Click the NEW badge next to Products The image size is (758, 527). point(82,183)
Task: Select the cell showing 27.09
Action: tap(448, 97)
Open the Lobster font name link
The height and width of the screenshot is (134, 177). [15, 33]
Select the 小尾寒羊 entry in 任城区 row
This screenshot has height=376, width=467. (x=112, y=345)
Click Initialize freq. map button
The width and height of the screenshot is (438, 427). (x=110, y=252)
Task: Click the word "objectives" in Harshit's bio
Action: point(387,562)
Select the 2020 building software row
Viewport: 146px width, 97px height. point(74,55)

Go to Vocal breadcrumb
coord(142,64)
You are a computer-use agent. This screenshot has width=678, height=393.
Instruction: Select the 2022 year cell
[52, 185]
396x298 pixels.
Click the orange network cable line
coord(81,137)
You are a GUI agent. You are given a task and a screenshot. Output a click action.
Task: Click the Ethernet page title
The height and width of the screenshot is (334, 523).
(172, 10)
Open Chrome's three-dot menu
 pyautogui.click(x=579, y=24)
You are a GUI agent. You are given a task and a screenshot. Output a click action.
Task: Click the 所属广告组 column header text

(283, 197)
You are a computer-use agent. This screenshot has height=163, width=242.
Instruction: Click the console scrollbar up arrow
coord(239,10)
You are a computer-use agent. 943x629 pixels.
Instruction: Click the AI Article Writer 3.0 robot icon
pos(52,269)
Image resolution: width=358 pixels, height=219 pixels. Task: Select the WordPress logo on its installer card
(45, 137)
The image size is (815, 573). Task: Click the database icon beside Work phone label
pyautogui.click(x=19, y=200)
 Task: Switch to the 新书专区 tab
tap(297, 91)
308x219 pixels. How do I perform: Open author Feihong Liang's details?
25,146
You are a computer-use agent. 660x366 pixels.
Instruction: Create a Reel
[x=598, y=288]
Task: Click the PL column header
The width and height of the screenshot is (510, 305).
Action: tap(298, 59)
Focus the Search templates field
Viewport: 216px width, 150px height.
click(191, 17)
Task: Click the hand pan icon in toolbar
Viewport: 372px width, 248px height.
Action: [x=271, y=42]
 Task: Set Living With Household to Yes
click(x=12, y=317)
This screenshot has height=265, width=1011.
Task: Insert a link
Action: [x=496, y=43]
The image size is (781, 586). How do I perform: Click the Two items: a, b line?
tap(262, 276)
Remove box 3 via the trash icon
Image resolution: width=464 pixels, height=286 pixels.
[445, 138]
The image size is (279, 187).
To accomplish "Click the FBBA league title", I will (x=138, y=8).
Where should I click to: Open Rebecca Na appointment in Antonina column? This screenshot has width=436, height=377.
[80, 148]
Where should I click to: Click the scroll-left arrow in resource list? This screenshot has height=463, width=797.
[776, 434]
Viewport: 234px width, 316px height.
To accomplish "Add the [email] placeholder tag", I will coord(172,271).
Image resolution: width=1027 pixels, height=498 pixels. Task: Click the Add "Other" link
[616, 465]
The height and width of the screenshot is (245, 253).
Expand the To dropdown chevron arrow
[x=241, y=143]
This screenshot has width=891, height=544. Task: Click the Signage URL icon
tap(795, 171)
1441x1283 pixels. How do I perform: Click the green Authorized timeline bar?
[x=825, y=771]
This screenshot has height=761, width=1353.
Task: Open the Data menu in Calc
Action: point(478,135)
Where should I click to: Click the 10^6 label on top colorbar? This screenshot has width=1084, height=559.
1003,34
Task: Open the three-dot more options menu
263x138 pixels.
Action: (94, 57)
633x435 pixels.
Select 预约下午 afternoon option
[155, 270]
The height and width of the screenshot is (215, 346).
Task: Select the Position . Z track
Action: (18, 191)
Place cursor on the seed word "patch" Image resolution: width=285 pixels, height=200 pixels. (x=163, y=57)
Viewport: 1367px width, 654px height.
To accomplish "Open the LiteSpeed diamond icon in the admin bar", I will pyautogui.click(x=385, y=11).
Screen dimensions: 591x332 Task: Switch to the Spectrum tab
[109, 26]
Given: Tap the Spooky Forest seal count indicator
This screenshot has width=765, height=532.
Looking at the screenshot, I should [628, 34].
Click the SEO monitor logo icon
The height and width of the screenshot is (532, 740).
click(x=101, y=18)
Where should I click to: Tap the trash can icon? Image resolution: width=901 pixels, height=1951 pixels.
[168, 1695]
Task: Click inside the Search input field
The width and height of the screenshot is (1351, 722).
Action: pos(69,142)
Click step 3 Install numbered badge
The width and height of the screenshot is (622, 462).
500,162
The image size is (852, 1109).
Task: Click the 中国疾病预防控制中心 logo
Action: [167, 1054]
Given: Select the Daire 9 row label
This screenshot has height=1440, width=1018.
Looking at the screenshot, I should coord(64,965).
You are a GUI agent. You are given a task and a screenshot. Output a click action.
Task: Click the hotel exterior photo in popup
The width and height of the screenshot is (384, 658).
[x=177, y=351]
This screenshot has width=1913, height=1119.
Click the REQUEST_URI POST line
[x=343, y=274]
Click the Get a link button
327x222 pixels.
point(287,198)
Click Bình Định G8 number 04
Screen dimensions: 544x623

*-*-*

* **PROBLEM TO WORK ON**
Transcribe the material above in its entirety. Match it exactly.

* **SOLUTION**
Click the NEW badge next to Products The image size is (758, 527). point(82,183)
Task: Select the cell showing 27.09
Action: tap(448, 97)
Open the Lobster font name link
The height and width of the screenshot is (134, 177). [15, 33]
Select the 小尾寒羊 entry in 任城区 row
This screenshot has height=376, width=467. (x=112, y=345)
Click Initialize freq. map button
The width and height of the screenshot is (438, 427). (x=110, y=252)
Task: Click the word "objectives" in Harshit's bio
Action: point(387,562)
Select the 2020 building software row
Viewport: 146px width, 97px height. point(74,55)

Go to Vocal breadcrumb
coord(142,64)
You are a computer-use agent. This screenshot has width=678, height=393.
Instruction: Select the 2022 year cell
[52, 185]
396x298 pixels.
Click the orange network cable line
coord(81,137)
You are a GUI agent. You are given a task and a screenshot. Output a click action.
Task: Click the Ethernet page title
The height and width of the screenshot is (334, 523).
(172, 10)
Open Chrome's three-dot menu
 pyautogui.click(x=579, y=24)
You are a GUI agent. You are given a task and a screenshot. Output a click action.
Task: Click the 所属广告组 column header text

(283, 197)
You are a computer-use agent. This screenshot has height=163, width=242.
Instruction: Click the console scrollbar up arrow
coord(239,10)
You are a computer-use agent. 943x629 pixels.
Instruction: Click the AI Article Writer 3.0 robot icon
pos(52,269)
Image resolution: width=358 pixels, height=219 pixels. Task: Select the WordPress logo on its installer card
(45, 137)
The image size is (815, 573). Task: Click the database icon beside Work phone label
pyautogui.click(x=19, y=200)
 Task: Switch to the 新书专区 tab
tap(297, 91)
308x219 pixels. How do I perform: Open author Feihong Liang's details?
25,146
You are a computer-use agent. 660x366 pixels.
Instruction: Create a Reel
[x=598, y=288]
Task: Click the PL column header
The width and height of the screenshot is (510, 305).
Action: tap(298, 59)
Focus the Search templates field
Viewport: 216px width, 150px height.
click(191, 17)
Task: Click the hand pan icon in toolbar
Viewport: 372px width, 248px height.
Action: [x=271, y=42]
 Task: Set Living With Household to Yes
click(x=12, y=317)
This screenshot has height=265, width=1011.
Task: Insert a link
Action: [x=496, y=43]
The image size is (781, 586). How do I perform: Click the Two items: a, b line?
tap(262, 276)
Remove box 3 via the trash icon
Image resolution: width=464 pixels, height=286 pixels.
[445, 138]
The image size is (279, 187).
To accomplish "Click the FBBA league title", I will (x=138, y=8).
Where should I click to: Open Rebecca Na appointment in Antonina column? This screenshot has width=436, height=377.
[80, 148]
Where should I click to: Click the scroll-left arrow in resource list? This screenshot has height=463, width=797.
[776, 434]
Viewport: 234px width, 316px height.
To accomplish "Add the [email] placeholder tag", I will coord(172,271).
Image resolution: width=1027 pixels, height=498 pixels. Task: Click the Add "Other" link
[616, 465]
The height and width of the screenshot is (245, 253).
Expand the To dropdown chevron arrow
[x=241, y=143]
This screenshot has width=891, height=544. Task: Click the Signage URL icon
tap(795, 171)
1441x1283 pixels. How do I perform: Click the green Authorized timeline bar?
[x=825, y=771]
This screenshot has height=761, width=1353.
Task: Open the Data menu in Calc
Action: point(478,135)
Where should I click to: Click the 10^6 label on top colorbar? This screenshot has width=1084, height=559.
1003,34
Task: Open the three-dot more options menu
263x138 pixels.
Action: (94, 57)
633x435 pixels.
Select 预约下午 afternoon option
[155, 270]
The height and width of the screenshot is (215, 346).
Task: Select the Position . Z track
Action: (18, 191)
Place cursor on the seed word "patch" Image resolution: width=285 pixels, height=200 pixels. (x=163, y=57)
Viewport: 1367px width, 654px height.
To accomplish "Open the LiteSpeed diamond icon in the admin bar", I will pyautogui.click(x=385, y=11).
Screen dimensions: 591x332 Task: Switch to the Spectrum tab
[109, 26]
Given: Tap the Spooky Forest seal count indicator
This screenshot has width=765, height=532.
Looking at the screenshot, I should [628, 34].
Click the SEO monitor logo icon
The height and width of the screenshot is (532, 740).
click(x=101, y=18)
Where should I click to: Tap the trash can icon? Image resolution: width=901 pixels, height=1951 pixels.
[168, 1695]
Task: Click inside the Search input field
The width and height of the screenshot is (1351, 722).
Action: pos(69,142)
Click step 3 Install numbered badge
The width and height of the screenshot is (622, 462).
500,162
The image size is (852, 1109).
Task: Click the 中国疾病预防控制中心 logo
Action: [167, 1054]
Given: Select the Daire 9 row label
This screenshot has height=1440, width=1018.
Looking at the screenshot, I should coord(64,965).
You are a GUI agent. You are given a task and a screenshot. Output a click action.
Task: Click the hotel exterior photo in popup
The width and height of the screenshot is (384, 658).
[x=177, y=351]
This screenshot has width=1913, height=1119.
Click the REQUEST_URI POST line
[x=343, y=274]
Click the Get a link button
327x222 pixels.
point(287,198)
Click Bình Định G8 number 04
Screen dimensions: 544x623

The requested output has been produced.